• **Quoted text**
Beacon Lesson Plan Library

M & M Candy: I Want Green

Susan Cornwell
Leon County Schools


This lesson is a fun way to compare mathematical expectations and experimental probability, and then explain any difference in the two numbers. Students use colored candy pieces (such as M & M's) for their data collection, comparisons, and explanations.


The student compares and explains the results of an experiment with the mathematically expected outcomes.


-Enough unopened packages of colored sets of candy, such as M&Mís, for each pair of students to share one package. The brand you choose should have sets of single colors. The worksheet is designed for green, red, yellow, brown, blue, and orange.
-Two paper towels or napkins for each pair
-Worksheet (attachment)
-Calculator (optional)
-Set of either colored socks, cubes, or marbles of four or more colors for demonstration
-Overhead transparency and marker (optional). You could use the dry-erase board or a piece of large chart paper.


1. Attain and gather materials for the lesson. (Refer to the materials section for necessary materials.) Decide how and when you will distribute the materials to be most effective with your limited class time.
2. Make copies of the worksheet (see associated file) for students to record their work.
3. Study entire lesson prior to teaching it.


Note: Students should have prior experience in computing experimental probability and mathematical expectations (theoretical probability).

1. Ask students if they have a favorite color of M&Mís (or whatever brand of candy you use) and let them share their own favorite color.

2. Tell students that your favorite is green and you wonder what the probability of getting a green M&M is when you pick one from the bag without looking.

3. Tell students we plan to investigate this experimental probability and the mathematical expectation.

4. Use colored marbles, socks, or blocks to review with students how to compute an experimental probability. Demonstrate by drawing one of these items at a time from a concealed container. Make sure you return items to the bag before each drawing. Do this ten times and record these results. Compute the experimental probability for each color. For instance, if you draw three red items-- express the three as the numerator. The denominator is ten (total number of items drawn). Be sure students understand how to compute an experimental probability.

5. Compute the mathematical expectation (theoretical probability) as a demonstration for the class using the same set of items. Take all items out of the container. Count and record the number of red items. Count and record the total number of items. The number of red items is the numerator; the total number of items from the container is the denominator. This is the mathematical expectation for the red items. Be sure students understand how to make this representation. Discuss the difference in the experimental probability and the mathematical expectation for each color and why this may have occurred. Students should be aware that the more times the experimental probability data is collected, the closer we would expect this number to come to the mathematical expectation.

6. Arrange students into groups of two students and distribute materials for the activity. Tell students not to eat any candy yet! Each group receives one worksheet (see associated file), one package of candy, two paper towels or napkins, calculator (optional).

• **Material shown**
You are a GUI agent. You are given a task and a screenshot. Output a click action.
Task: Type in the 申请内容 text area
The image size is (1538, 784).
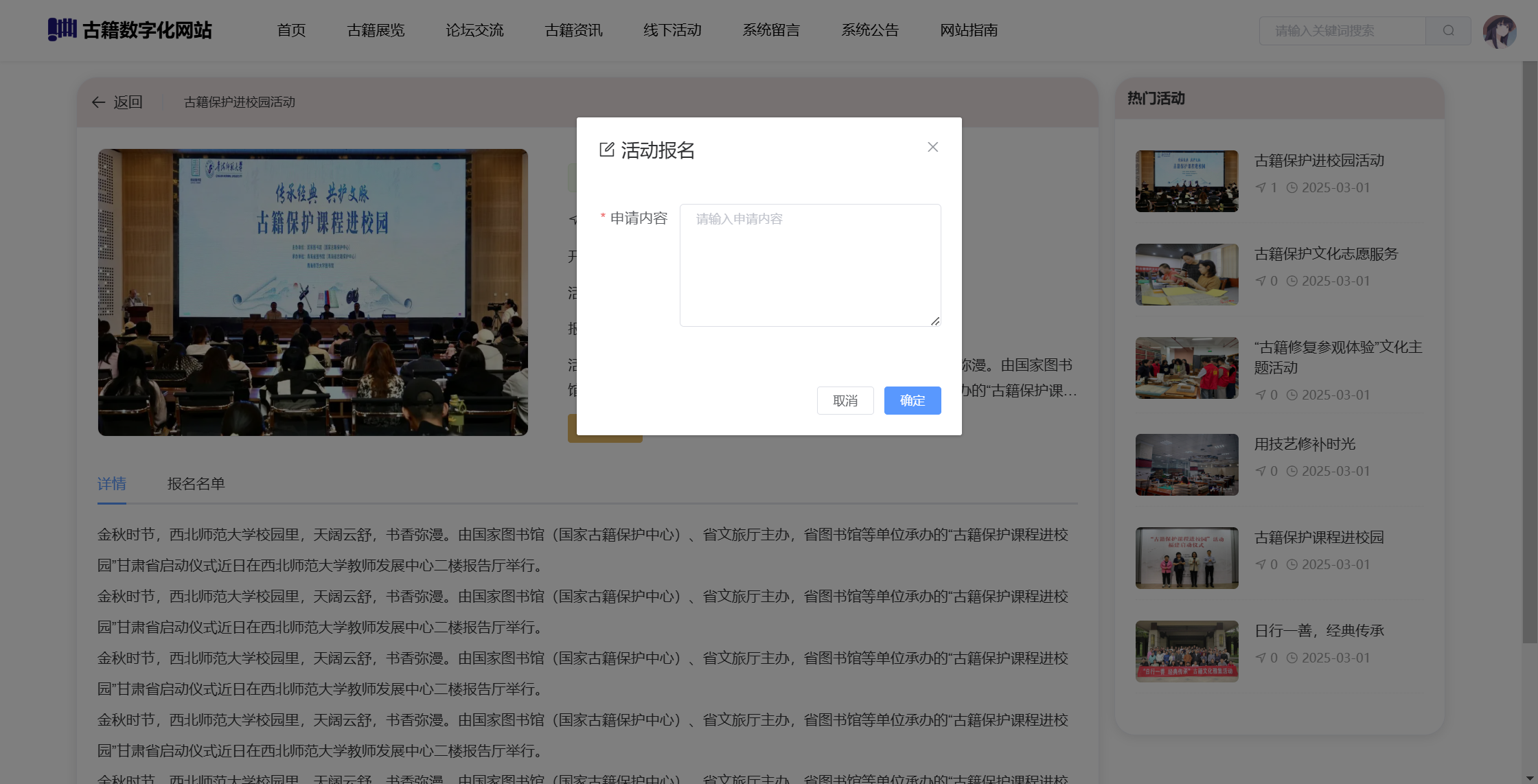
---
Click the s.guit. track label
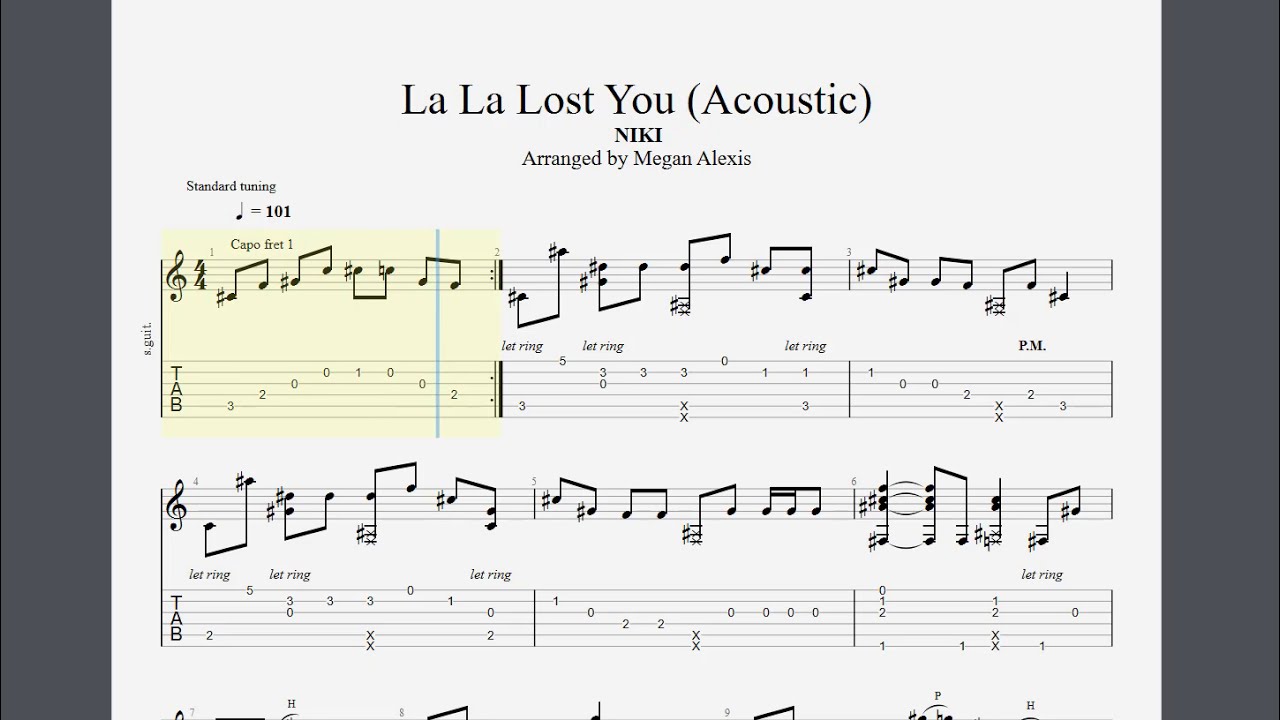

• **Problems and tasks**
1. Translate this sentence from the candy probability lesson into Spanish: "Make sure you return items to the bag before each drawing."
2. Reproduce the part of the candy probability lesson starting with "1. Attain and" and going on through "record their work.".

• **Written answers**
1. Asegúrese de devolver los objetos a la bolsa antes de cada extracción.

2.
1. Attain and gather materials for the lesson. (Refer to the materials section for necessary materials.) Decide how and when you will distribute the materials to be most effective with your limited class time.
2. Make copies of the worksheet (see associated file) for students to record their work.